(Updated 3/16, 10:38 am) Austin, Texas is packed this week. Over 300,000 attendees poured into the city for South By Southwest (SXSW), the annual gathering of tech, film, and music industry green-lighters, up-and-comers, and fans.
The rule of thumb for assessing “hipness” is to ask this question: has it been at SXSW? Well, bike sharing has. Or maybe it hasn’t. For the second year in a row, the trendy fest is hosting a bicycle-loaning program called SXcycles. And it’s branded as a bike share program.
SXcycles partnered with Tern, a bike producer local to Austin, to offer four models of sponsor-branded folding bikes, atypical to what one would expect to see in a bike share program. This program lets SXSW badge-holders use the Tern bikes for free any time between 10:00am and 2:00am during the festival.
After registering online or in-person and putting down a $250 deposit, badge-holders can pick up their bike from the SXcycles headquarters at the festival, along with a helmet, light and lock. There aren’t docking stations for the bikes like the programs we are now familiar with, so riders are expected to rely on the existing infrastructure in downtown Austin to secure the bikes.

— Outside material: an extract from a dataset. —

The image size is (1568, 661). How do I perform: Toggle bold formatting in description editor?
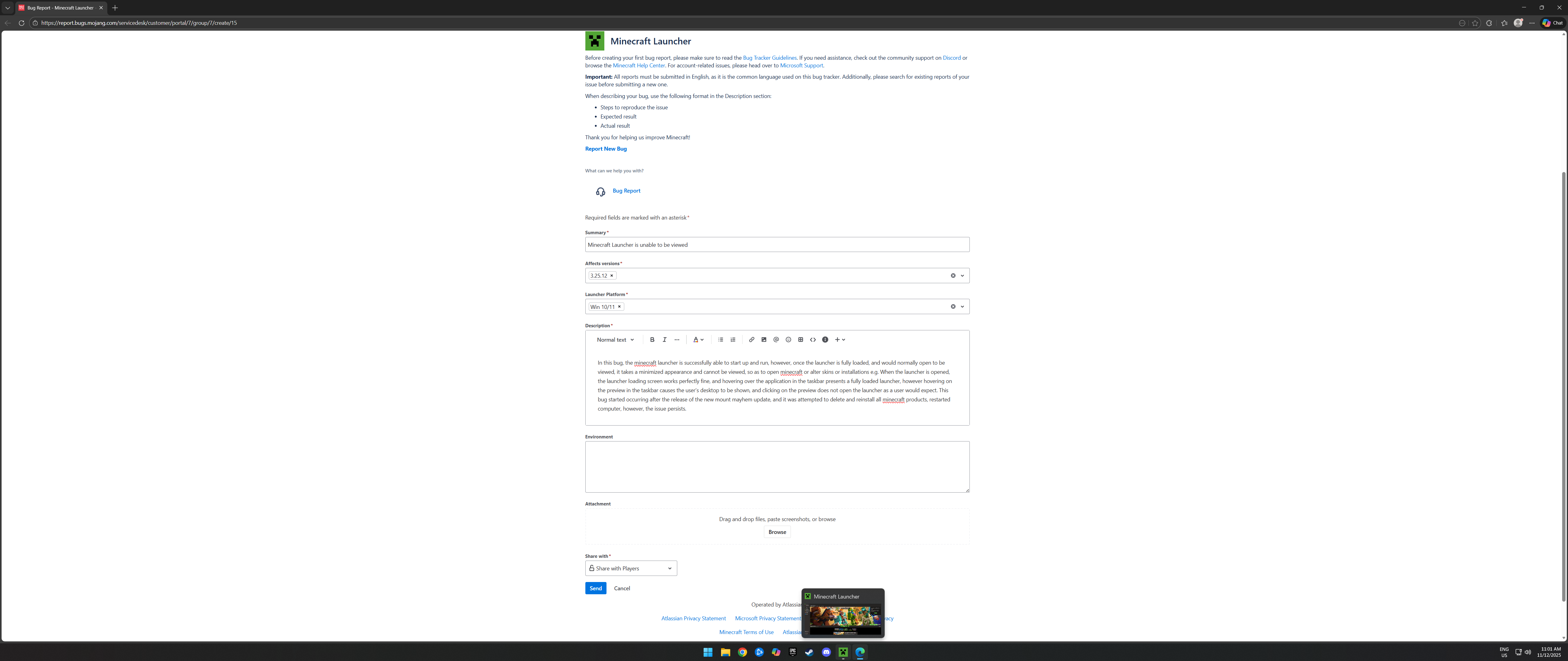(652, 340)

Having the chance to ride a bike to get around a packed festival doesn’t seem like a bad deal for only the cost of becoming a moving advertisement, a business model not unlike what’s expected from the CitiBike program in New York.
Since the bikes are virtually free to use, SXcycles certainly isn’t a bike rental like the one Bike Texas runs for SXSW attendees. But without the specialized bikes and the series of docking stations, it bears little resemblance to a conventional bikeshare program.
So why call it bike share at all? To some extent, the growing trend of bike sharing in the US and around the world plays into the decision to use the term, according to Sean Smith, Creative Director at Tern. ”Rather than calling it a bike rental, people understand it more as bike share,” said Smith.
In this young industry, nobody currently wields the gavel to make a definitive verdict one way or the other about what constitutes bike share. Indeed, many different variations have existed and used the same term. Using the term “bikeshare” lets SXcycles differentiate the program from a rental while simultaneously associating it with the growing trend of bike sharing programs worldwide.
SXSW has tried to come up with a bike sharing program to help move people about the festival, according to Craig Staley, Director of Bikeshare of Austin, the nonprofit contracted to operate Austin’s upcoming bike share program that is not affiliated with the SXcycles program. ”You throw a festival, and you have buses to move people around to the different venues. It’s like that.” said Staley.
Austin is scheduled to have a citywide bikeshare program operational by October of this year. And if the plans turn out as expected, stations will be put all around downtown where the festival takes place, according to Staley. Smith expects that when the Austin bike share program launches, SXcycles may have a smaller operation at SXSW.
“People like riding a bike just to get out and see the city. We’ve been told that this was the best part about SXSW. Something like this is needed. [The Bikeshare of Austin program] will lessen our program. But we do a lot of sponsorship, and [Bikeshare of Austin] will create a great impact on South By [Southwest]. If more people are getting on bikes, that’s a good thing,” said Smith.
The question lingers–if it’s not bike share, then should it be called something else? And the other question is whether that even matters. Needless to say, SXcycles is in a category all its own, somewhere between a traditional rental and a conventional bike share system—whatever it may be called.